I pointed at the screen, although by now the horrific video had ended, and asked, “Where on earth did you get that?”

“The dark web,” she said hoarsely.

“The what?”

“The dark web. It’s like a secret, underground Internet, lurking right alongside things like Wikipedia and Facebook and YouTube and Amazon and eBay and NPR and such. The dark web is invisible and unsearchable, unless you know how to get into it and find what you’re looking for. People use it to do things anonymously: Buy and sell drugs. Trade child pornography. Stream pirated movies. And share poison like this.”

“But . . . how do you even know about it? How did you find this?”

She reached for the roll of paper towels and tore off one. First she blew her nose again, then she cleared her throat and spat into it. “Sorry,” she said. “I’m drowning in my own effluvia here.” She tossed this one, too, then took a sip of cold coffee from her Day of the Dead mug. “I called Laurie Wood at SPLC yesterday. We talked some more about the ancestry information Delia gave us, and about the prayer beads.”

“But how—”

“Hang on, boss, I’m getting there. So after we talked a while, she transferred me to one of her colleagues. The SPLC’s web guru. A young hipster guy, sounds like, named Sean. Sean’s done some poking around in the dark web, and when I told him we thought there might be video of our victim being killed, he mentioned a site he saw once, a year or two ago, called ‘Watch Niggers Die.’”

“What?”

“Yeah. Charming, right? The site showed video clips of black people in the act of dying, some of it scenes from movies, some of it real-life footage of accidents or shootings taken by security cameras and police cameras. The only requirement was that the footage show the death of a black person. The more gruesome, the better.” I shook my head, in disbelief and disgust, and she went on. “So I started thinking: If there was a site called ‘Watch Niggers Die’—and according to Sean, it got a huge amount of traffic before it was taken down—maybe there’d be something similar about Muslims and Jews and Middle Eastern immigrants. So I started Google searching—”

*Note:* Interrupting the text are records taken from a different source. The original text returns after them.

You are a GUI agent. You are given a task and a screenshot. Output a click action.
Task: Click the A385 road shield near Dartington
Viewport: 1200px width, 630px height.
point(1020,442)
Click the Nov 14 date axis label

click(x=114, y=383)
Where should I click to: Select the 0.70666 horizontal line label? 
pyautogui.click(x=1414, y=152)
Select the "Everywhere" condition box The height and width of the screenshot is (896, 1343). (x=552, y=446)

“Wait,” I interrupted. “I thought you said this stuff on the deadly web—”

“The dark web,” she corrected.

“I thought you said the dark web wasn’t searchable.”

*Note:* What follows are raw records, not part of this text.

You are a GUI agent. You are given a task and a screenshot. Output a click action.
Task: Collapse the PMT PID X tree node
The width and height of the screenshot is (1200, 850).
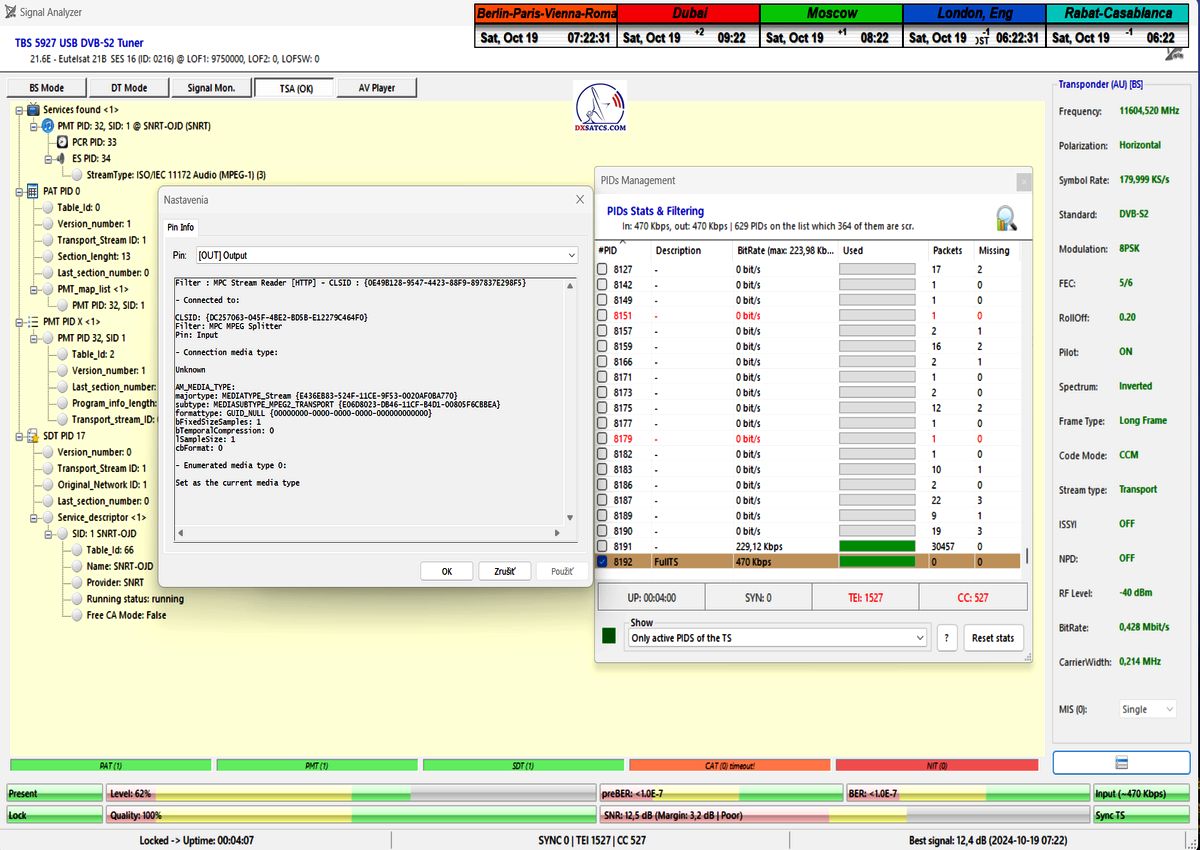pyautogui.click(x=19, y=322)
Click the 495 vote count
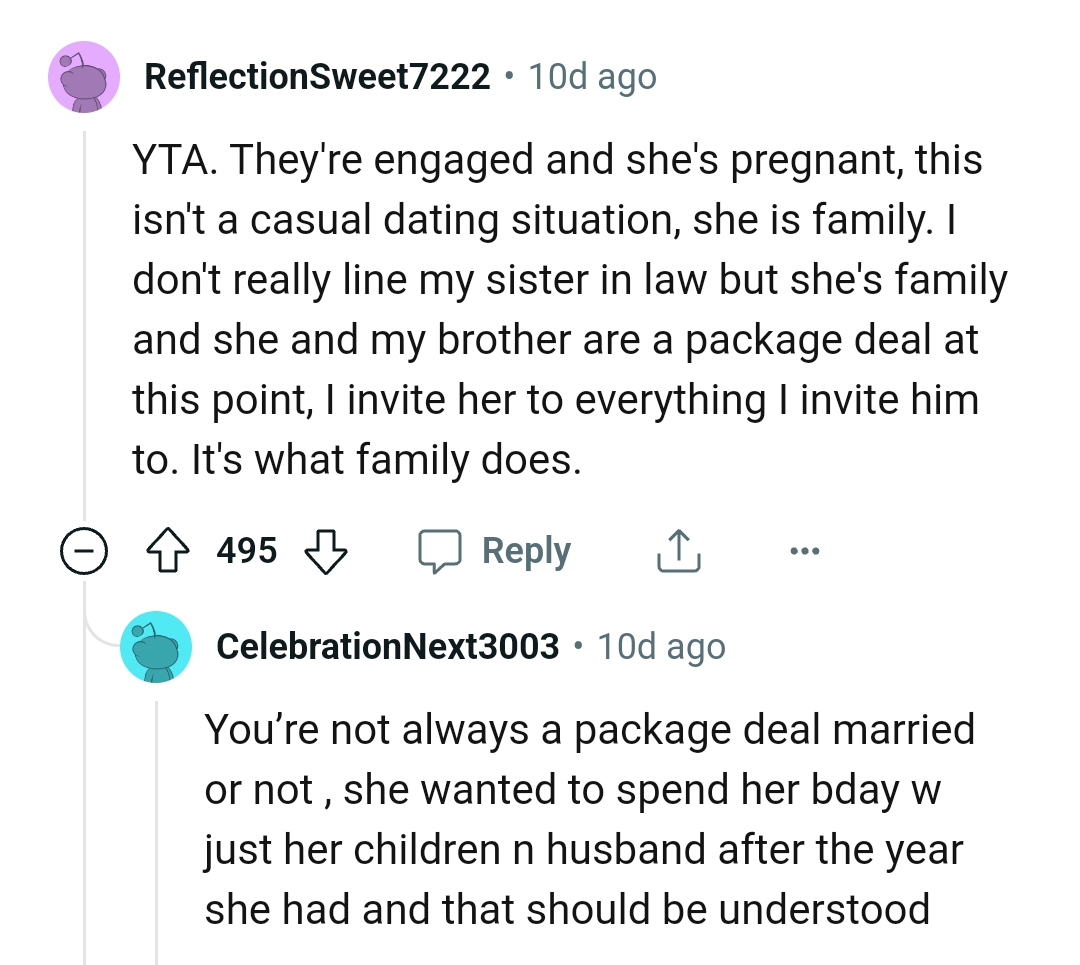 coord(247,550)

“It’s not. So I started searching on the regular web, looking for hate terms for Muslims. Guess what one of the favorites is?”

I stared at her, then shrugged. “Dunno. Maybe ‘raghead’?”

“That’s one, yes,” she said. “So is ‘towelhead.’ Both relatively tame. The favorite, among the hard-core haters, is ‘sand nigger.’ So I did more searching on that, and I started seeing a lot of rabid, foaming-at-the-mouth posts—on Facebook and Twitter and other sites—by a guy calling himself White Knight. Get it?”

“Like, the white knights of the KKK?”

She nodded. “That, plus white knight as in ‘savior of the white race.’ All these race-baiting, race-hating posts—some about blacks, some about Jews, but more and more, in the past year, about Muslims.”